TASK STATEMENT:
Restate the records below word for word, and omit the images they hold.
-------------------------
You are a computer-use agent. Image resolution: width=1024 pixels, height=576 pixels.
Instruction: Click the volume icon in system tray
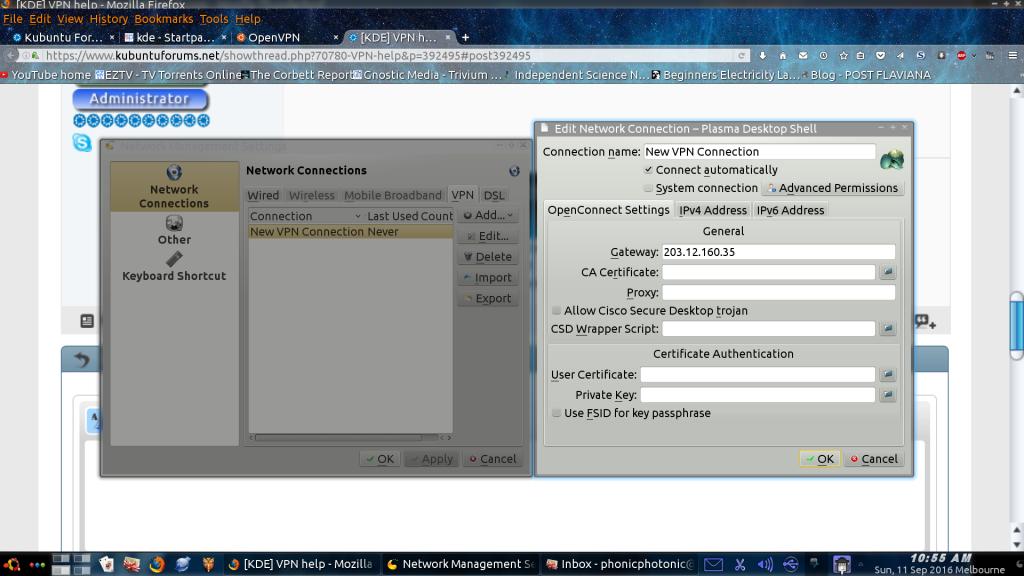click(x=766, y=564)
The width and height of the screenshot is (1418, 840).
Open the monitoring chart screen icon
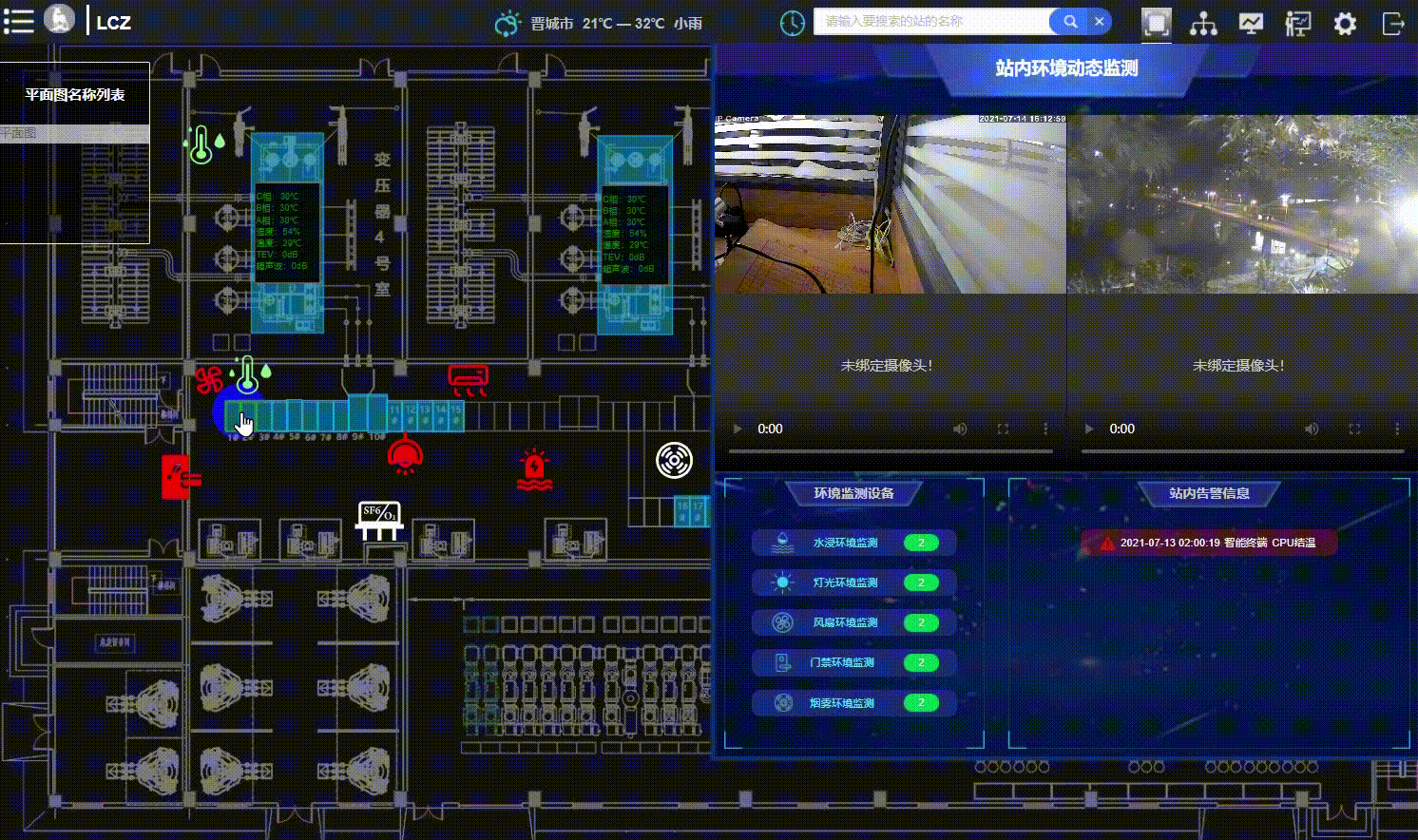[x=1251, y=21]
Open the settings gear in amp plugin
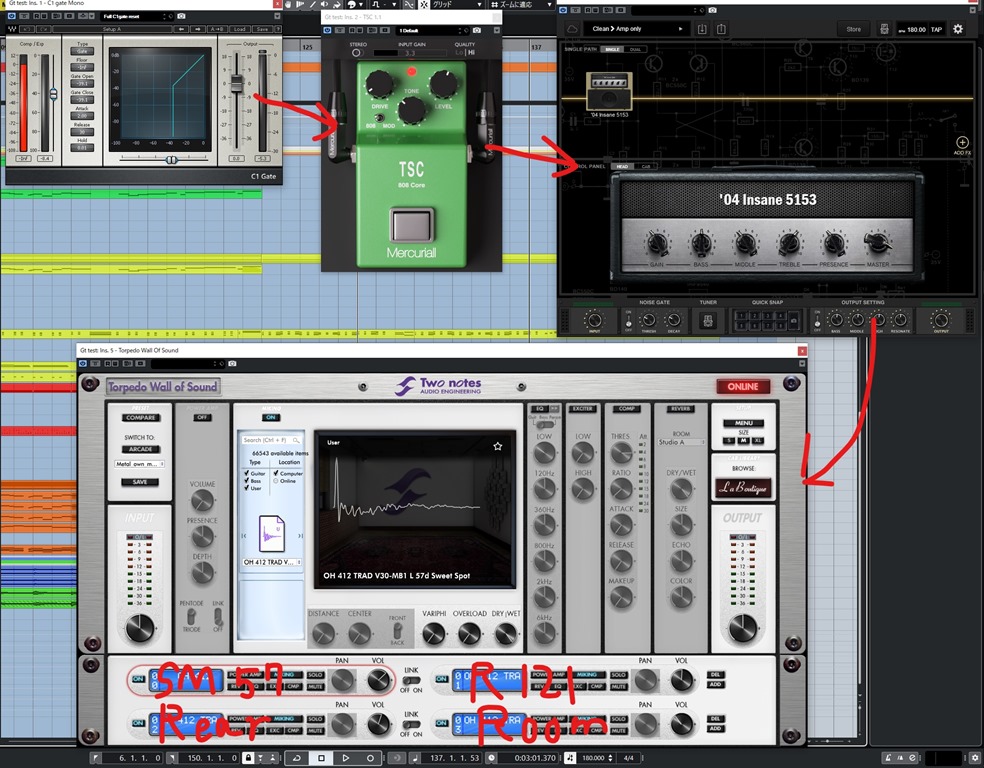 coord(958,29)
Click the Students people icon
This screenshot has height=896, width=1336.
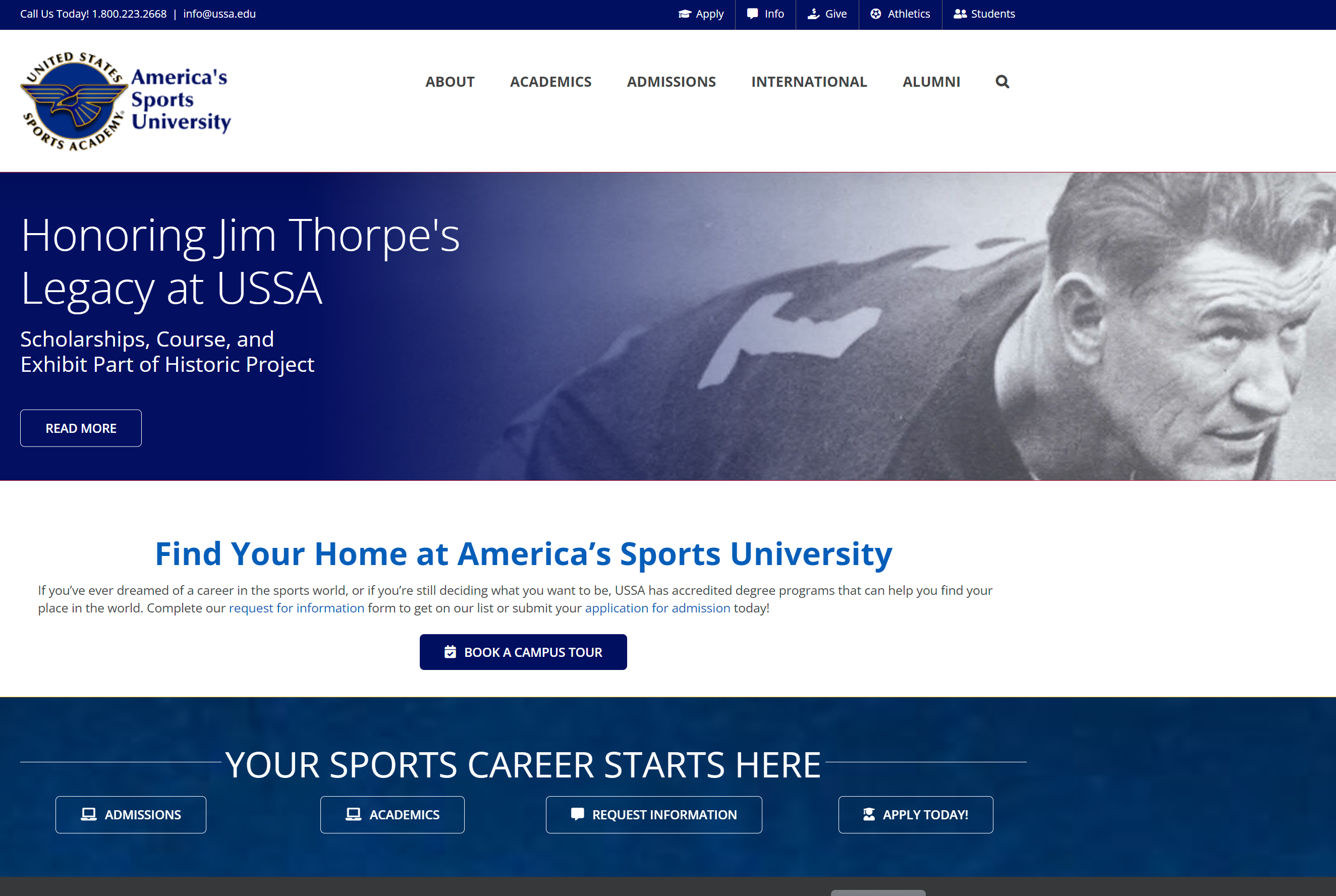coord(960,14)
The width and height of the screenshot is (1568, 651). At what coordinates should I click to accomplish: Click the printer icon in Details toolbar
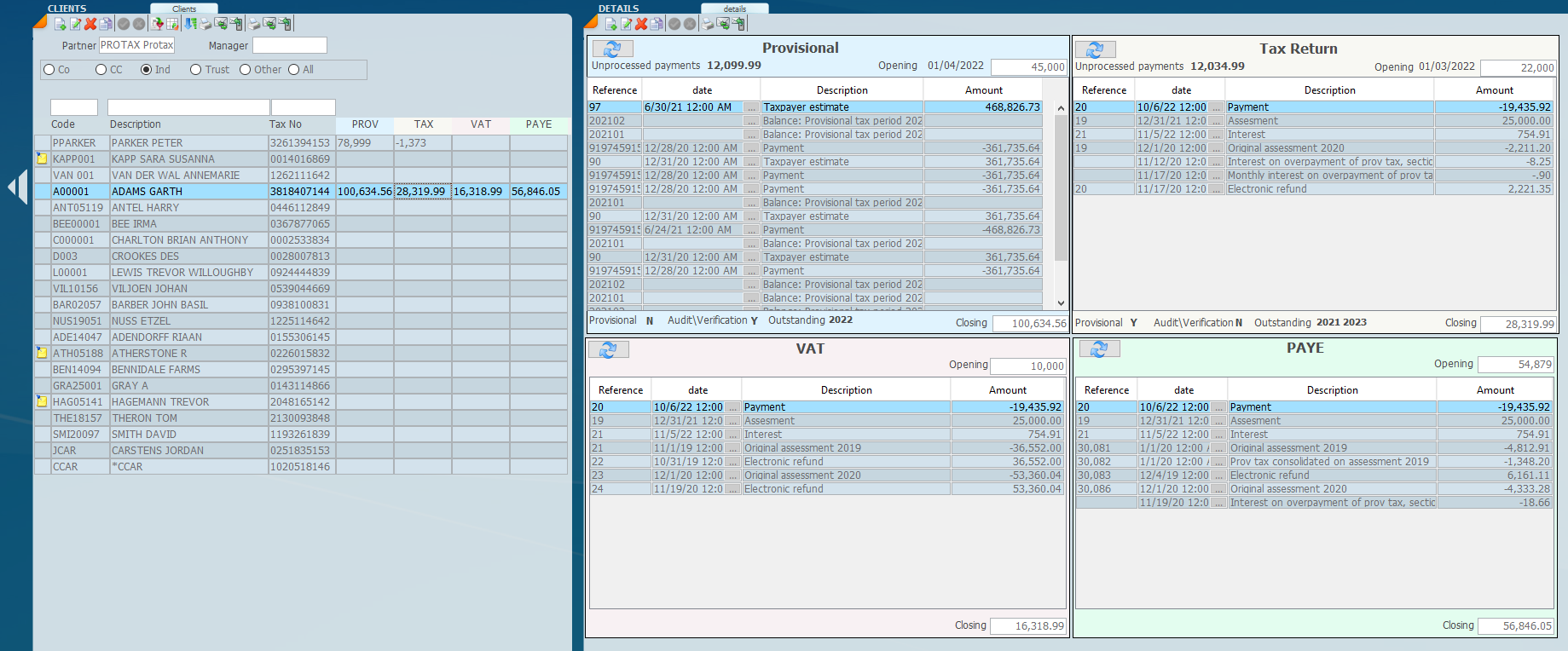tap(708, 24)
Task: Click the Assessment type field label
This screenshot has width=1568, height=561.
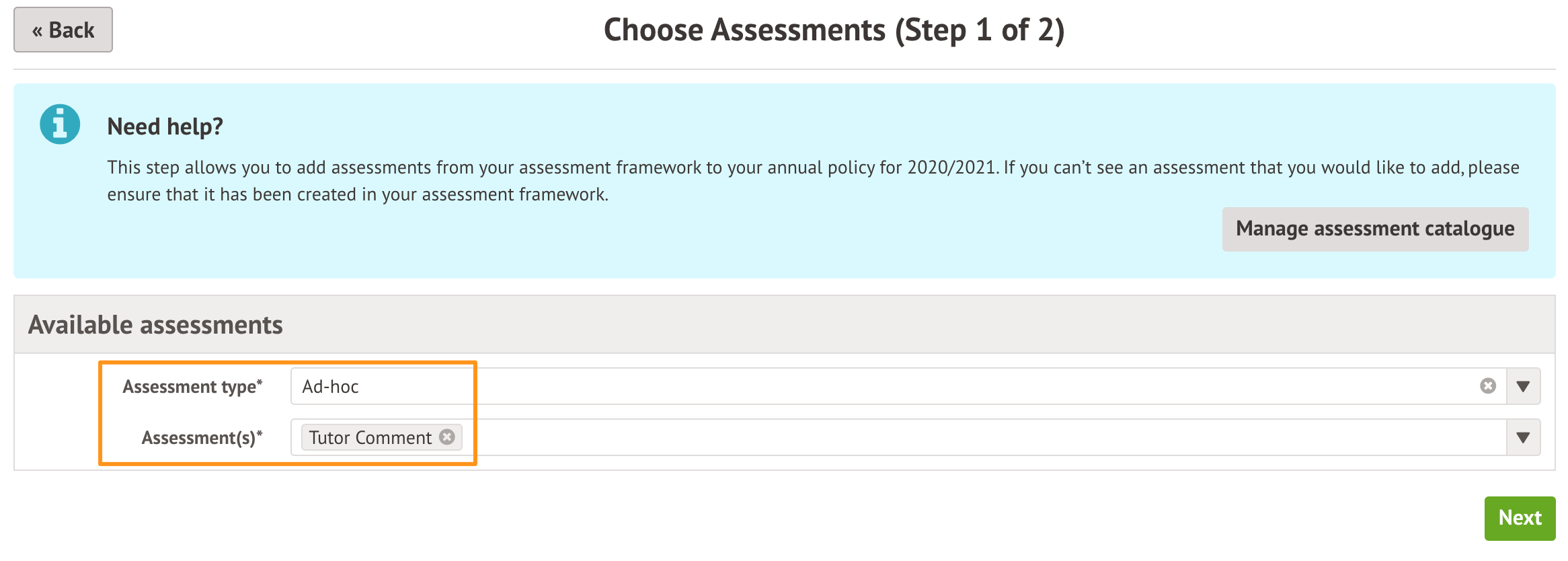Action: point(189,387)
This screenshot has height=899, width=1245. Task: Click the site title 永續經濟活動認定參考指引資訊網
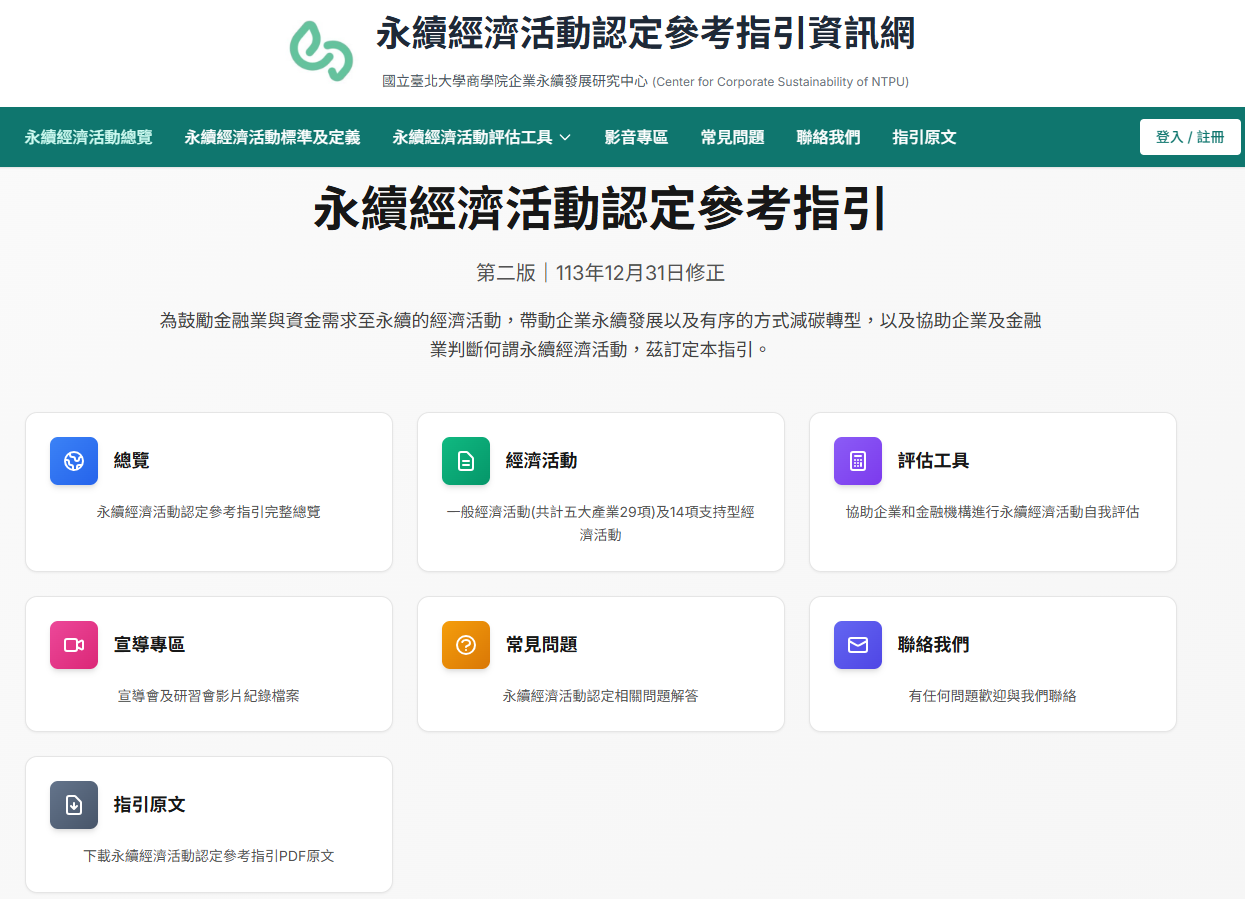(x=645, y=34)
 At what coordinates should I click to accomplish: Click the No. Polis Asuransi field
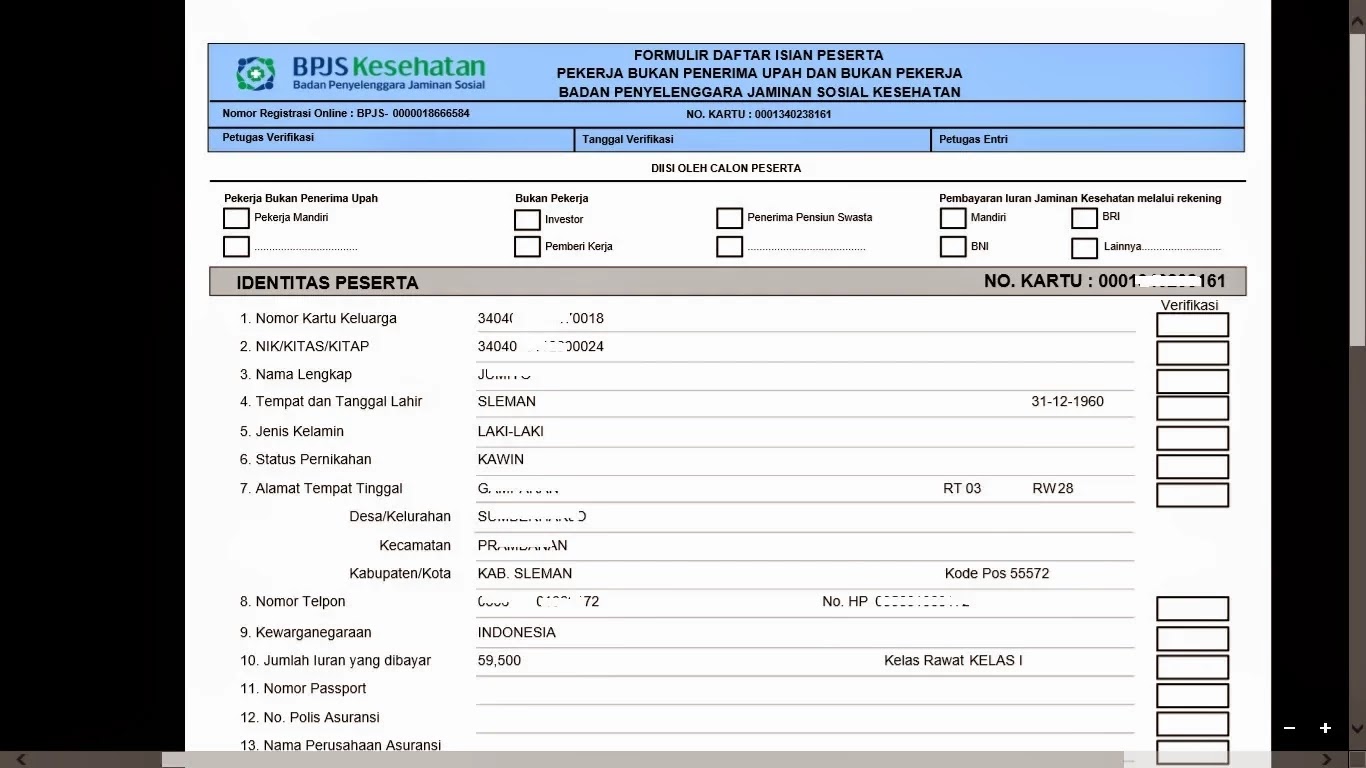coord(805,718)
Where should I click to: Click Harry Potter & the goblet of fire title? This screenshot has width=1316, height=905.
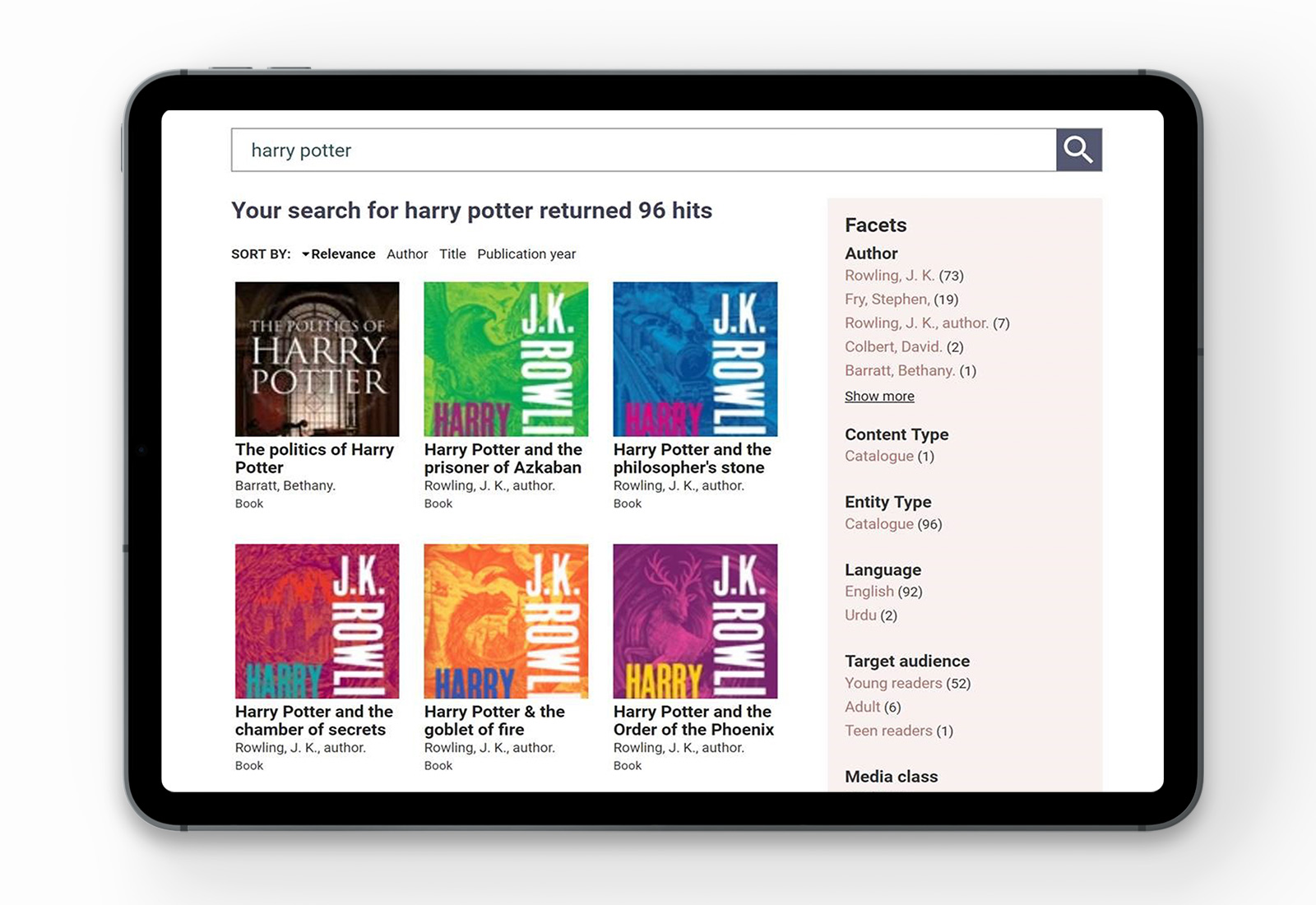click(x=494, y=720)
-------------------------
RESULT OF THIS EXERCISE:
You are a computer-use agent. Image resolution: width=1024 pixels, height=576 pixels.
Instruction: Click the volume icon in system tray
click(x=766, y=564)
The width and height of the screenshot is (1418, 840).
Open the monitoring chart screen icon
[x=1251, y=21]
Open the settings gear in amp plugin
 coord(958,29)
Click the Students people icon
This screenshot has height=896, width=1336.
coord(960,14)
The width and height of the screenshot is (1568, 651). At what coordinates should I click to accomplish: Click the printer icon in Details toolbar
tap(708, 24)
Task: Click the Assessment type field label
This screenshot has width=1568, height=561.
Action: point(189,387)
This screenshot has height=899, width=1245. Task: Click the site title 永續經濟活動認定參考指引資訊網
(x=645, y=34)
 At what coordinates should I click to accomplish: Click the No. Polis Asuransi field
coord(805,718)
Where should I click to: Click Harry Potter & the goblet of fire title? This screenshot has width=1316, height=905.
click(x=494, y=720)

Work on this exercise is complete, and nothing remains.